- **AIM**:
Render every line of the material below as a Markdown table with the columns Row and Entry. Number the rows in order and leave out blank lines.

- **INPUT ROWS**:
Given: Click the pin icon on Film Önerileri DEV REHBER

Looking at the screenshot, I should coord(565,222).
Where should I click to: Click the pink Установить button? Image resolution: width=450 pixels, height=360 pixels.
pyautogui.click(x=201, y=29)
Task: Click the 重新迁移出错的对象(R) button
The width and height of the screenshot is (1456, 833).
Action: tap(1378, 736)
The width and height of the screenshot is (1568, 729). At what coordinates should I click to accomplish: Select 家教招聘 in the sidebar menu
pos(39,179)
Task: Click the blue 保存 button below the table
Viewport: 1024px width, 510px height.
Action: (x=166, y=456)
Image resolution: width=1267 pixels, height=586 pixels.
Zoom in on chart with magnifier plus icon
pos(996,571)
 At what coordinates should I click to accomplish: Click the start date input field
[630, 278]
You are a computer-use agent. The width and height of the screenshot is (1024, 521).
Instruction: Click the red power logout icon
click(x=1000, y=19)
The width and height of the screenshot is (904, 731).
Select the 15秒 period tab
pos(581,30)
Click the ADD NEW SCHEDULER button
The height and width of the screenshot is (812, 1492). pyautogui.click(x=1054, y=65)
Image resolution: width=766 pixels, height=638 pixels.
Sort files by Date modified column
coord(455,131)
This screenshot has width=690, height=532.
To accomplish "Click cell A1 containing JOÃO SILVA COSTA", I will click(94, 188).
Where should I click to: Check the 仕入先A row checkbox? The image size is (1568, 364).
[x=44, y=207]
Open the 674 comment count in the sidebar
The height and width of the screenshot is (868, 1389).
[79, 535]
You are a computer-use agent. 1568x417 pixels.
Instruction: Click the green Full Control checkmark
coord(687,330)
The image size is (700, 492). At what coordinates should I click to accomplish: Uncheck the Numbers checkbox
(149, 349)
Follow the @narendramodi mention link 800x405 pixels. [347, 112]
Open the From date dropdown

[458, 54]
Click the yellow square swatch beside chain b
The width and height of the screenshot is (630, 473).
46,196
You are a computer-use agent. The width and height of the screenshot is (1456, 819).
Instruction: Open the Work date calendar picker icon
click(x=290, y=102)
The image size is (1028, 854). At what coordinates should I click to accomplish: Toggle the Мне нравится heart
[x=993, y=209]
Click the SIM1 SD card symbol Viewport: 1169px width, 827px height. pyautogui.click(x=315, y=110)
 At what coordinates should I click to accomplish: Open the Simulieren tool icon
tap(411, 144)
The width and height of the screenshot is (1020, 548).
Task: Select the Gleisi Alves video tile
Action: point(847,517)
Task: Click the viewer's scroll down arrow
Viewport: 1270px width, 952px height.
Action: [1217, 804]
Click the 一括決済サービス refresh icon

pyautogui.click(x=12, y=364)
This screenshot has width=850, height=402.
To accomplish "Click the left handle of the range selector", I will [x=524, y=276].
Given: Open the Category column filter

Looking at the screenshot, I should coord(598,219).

- **EXERCISE SOLUTION**:
| Row | Entry |
|---|---|
| 1 | Given: Click the pin icon on Film Önerileri DEV REHBER |
| 2 | Looking at the screenshot, I should coord(565,222). |
| 3 | Where should I click to: Click the pink Установить button? Image resolution: width=450 pixels, height=360 pixels. |
| 4 | pyautogui.click(x=201, y=29) |
| 5 | Task: Click the 重新迁移出错的对象(R) button |
| 6 | The width and height of the screenshot is (1456, 833). |
| 7 | Action: tap(1378, 736) |
| 8 | The width and height of the screenshot is (1568, 729). At what coordinates should I click to accomplish: Select 家教招聘 in the sidebar menu |
| 9 | pos(39,179) |
| 10 | Task: Click the blue 保存 button below the table |
| 11 | Viewport: 1024px width, 510px height. |
| 12 | Action: (x=166, y=456) |
| 13 | Image resolution: width=1267 pixels, height=586 pixels. |
| 14 | Zoom in on chart with magnifier plus icon |
| 15 | pos(996,571) |
| 16 |  At what coordinates should I click to accomplish: Click the start date input field |
| 17 | [630, 278] |
| 18 | You are a computer-use agent. The width and height of the screenshot is (1024, 521). |
| 19 | Instruction: Click the red power logout icon |
| 20 | click(x=1000, y=19) |
| 21 | The width and height of the screenshot is (904, 731). |
| 22 | Select the 15秒 period tab |
| 23 | pos(581,30) |
| 24 | Click the ADD NEW SCHEDULER button |
| 25 | The height and width of the screenshot is (812, 1492). pyautogui.click(x=1054, y=65) |
| 26 | Image resolution: width=766 pixels, height=638 pixels. |
| 27 | Sort files by Date modified column |
| 28 | coord(455,131) |
| 29 | This screenshot has width=690, height=532. |
| 30 | To accomplish "Click cell A1 containing JOÃO SILVA COSTA", I will click(94, 188). |
| 31 | Where should I click to: Check the 仕入先A row checkbox? The image size is (1568, 364). |
| 32 | [x=44, y=207] |
| 33 | Open the 674 comment count in the sidebar |
| 34 | The height and width of the screenshot is (868, 1389). |
| 35 | [79, 535] |
| 36 | You are a computer-use agent. 1568x417 pixels. |
| 37 | Instruction: Click the green Full Control checkmark |
| 38 | coord(687,330) |
| 39 | The image size is (700, 492). At what coordinates should I click to accomplish: Uncheck the Numbers checkbox |
| 40 | (149, 349) |
| 41 | Follow the @narendramodi mention link 800x405 pixels. [347, 112] |
| 42 | Open the From date dropdown |
| 43 | [458, 54] |
| 44 | Click the yellow square swatch beside chain b |
| 45 | The width and height of the screenshot is (630, 473). |
| 46 | 46,196 |
| 47 | You are a computer-use agent. The width and height of the screenshot is (1456, 819). |
| 48 | Instruction: Open the Work date calendar picker icon |
| 49 | click(x=290, y=102) |
| 50 | The image size is (1028, 854). At what coordinates should I click to accomplish: Toggle the Мне нравится heart |
| 51 | [x=993, y=209] |
| 52 | Click the SIM1 SD card symbol Viewport: 1169px width, 827px height. pyautogui.click(x=315, y=110) |
| 53 |  At what coordinates should I click to accomplish: Open the Simulieren tool icon |
| 54 | tap(411, 144) |
| 55 | The width and height of the screenshot is (1020, 548). |
| 56 | Task: Select the Gleisi Alves video tile |
| 57 | Action: point(847,517) |
| 58 | Task: Click the viewer's scroll down arrow |
| 59 | Viewport: 1270px width, 952px height. |
| 60 | Action: [1217, 804] |
| 61 | Click the 一括決済サービス refresh icon |
| 62 | pyautogui.click(x=12, y=364) |
| 63 | This screenshot has width=850, height=402. |
| 64 | To accomplish "Click the left handle of the range selector", I will [x=524, y=276]. |
| 65 | Given: Open the Category column filter |
| 66 | Looking at the screenshot, I should coord(598,219). |